PARIGI – Il ministro dell’Interno francese Manuel Valls, inaugurando ieri mattina la Grande moschea di Strasburgo, ha detto che “i musulmani in Francia hanno diritto a luoghi di culto degni” e che “il razzismo e il fondamentalismo non sono l’islam”, ma anche di essere pronto “a fare espellere quanti si rifanno all’islam e rappresentano una minaccia grave per l’ordine pubblico”. Lo riporta il giornale francese Le Nouvel observateur, nella sua versione online.
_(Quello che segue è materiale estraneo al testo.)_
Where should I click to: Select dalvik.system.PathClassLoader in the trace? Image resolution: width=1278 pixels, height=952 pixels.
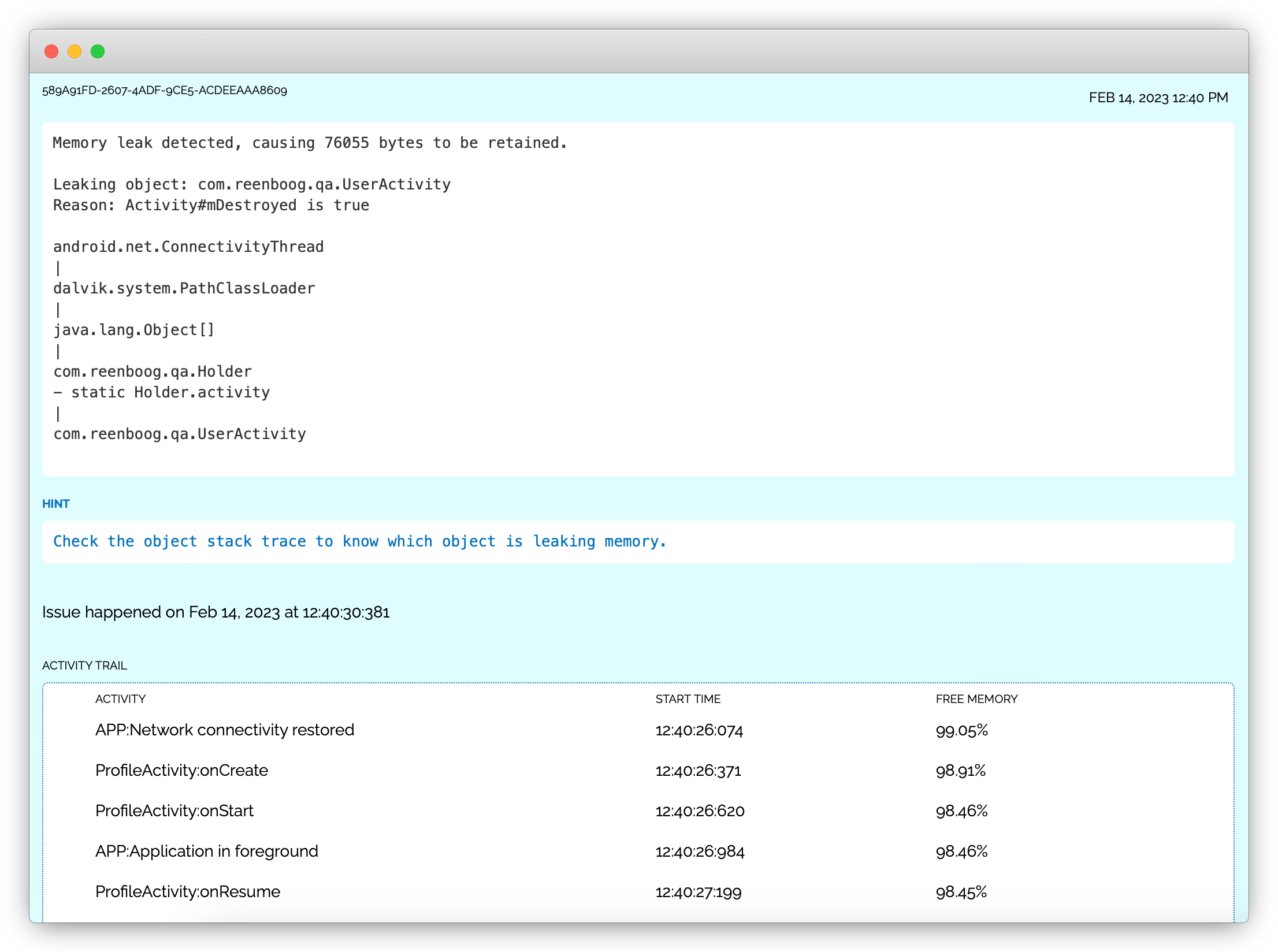(x=184, y=288)
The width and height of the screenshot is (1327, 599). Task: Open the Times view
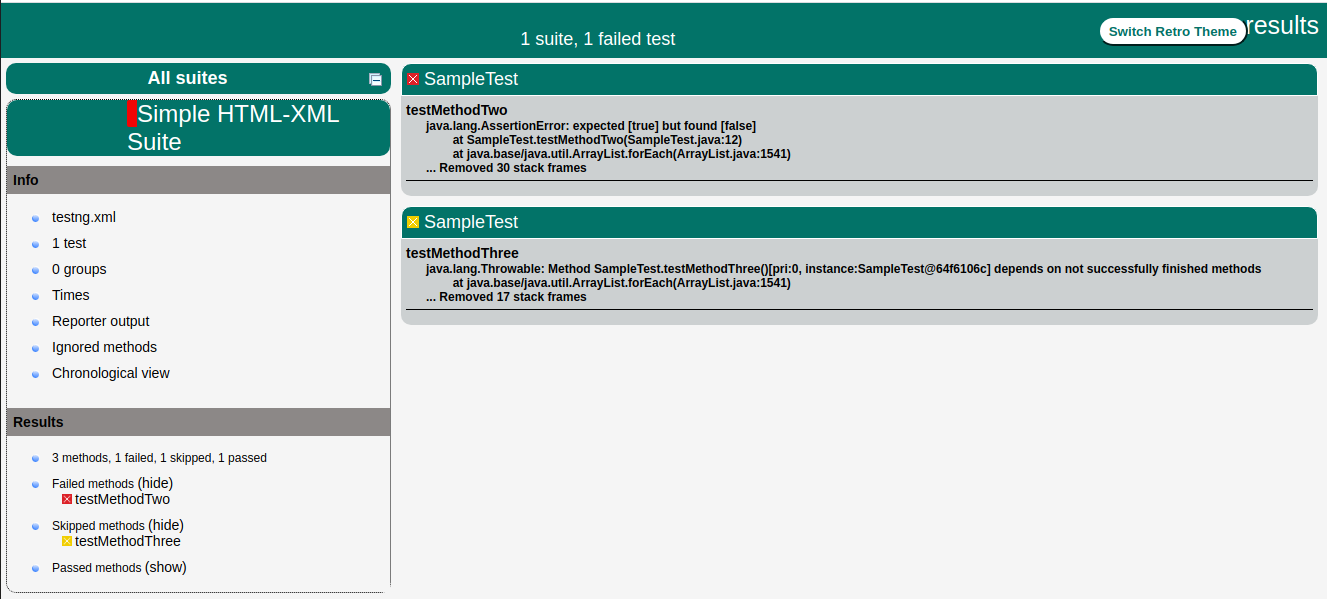tap(70, 295)
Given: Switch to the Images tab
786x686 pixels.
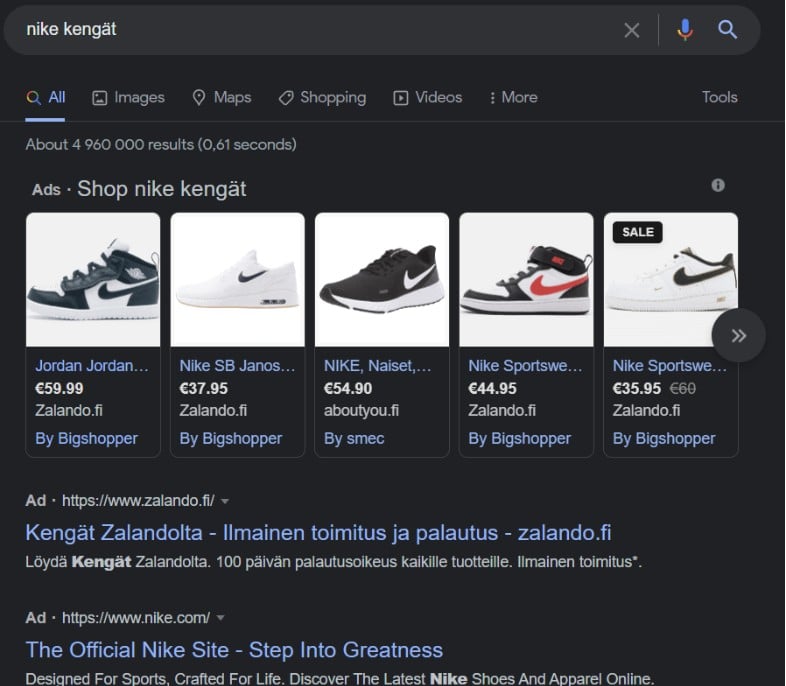Looking at the screenshot, I should (128, 97).
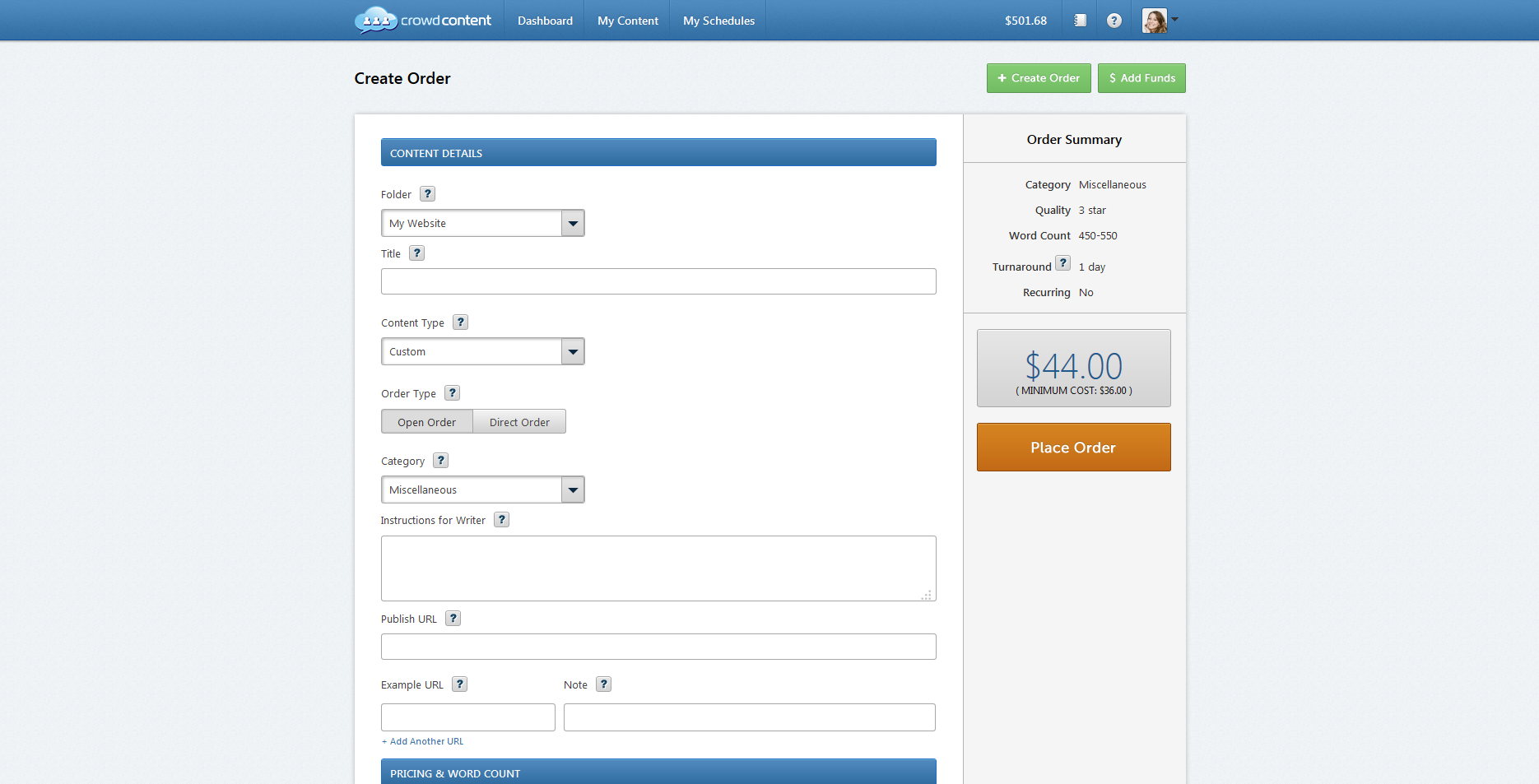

Il ministro, nel più grande luogo di preghiera per i musulmani in Francia, ha aggiunto: “I predicatori dell’odio, i partigiani dell’oscurantismo, gli integralisti, quelli che attaccano i nostri valori e le nostre istituzioni, quelli che negano i diritti delle donne, loro non hanno un posto nella nostra repubblica. Quanti sono sul nostro territorio per sfidare la legge, per attaccare le fondamenta della nostra società, non devono restare”. Ha poi aggiunto che “il razzismo, il fondamentalismo, non rappresentano l’islam” e che “per essere francesi, o per vivere in Francia, non è necessario rinunciare a praticare la propria fede o rinnegare le proprie origini”.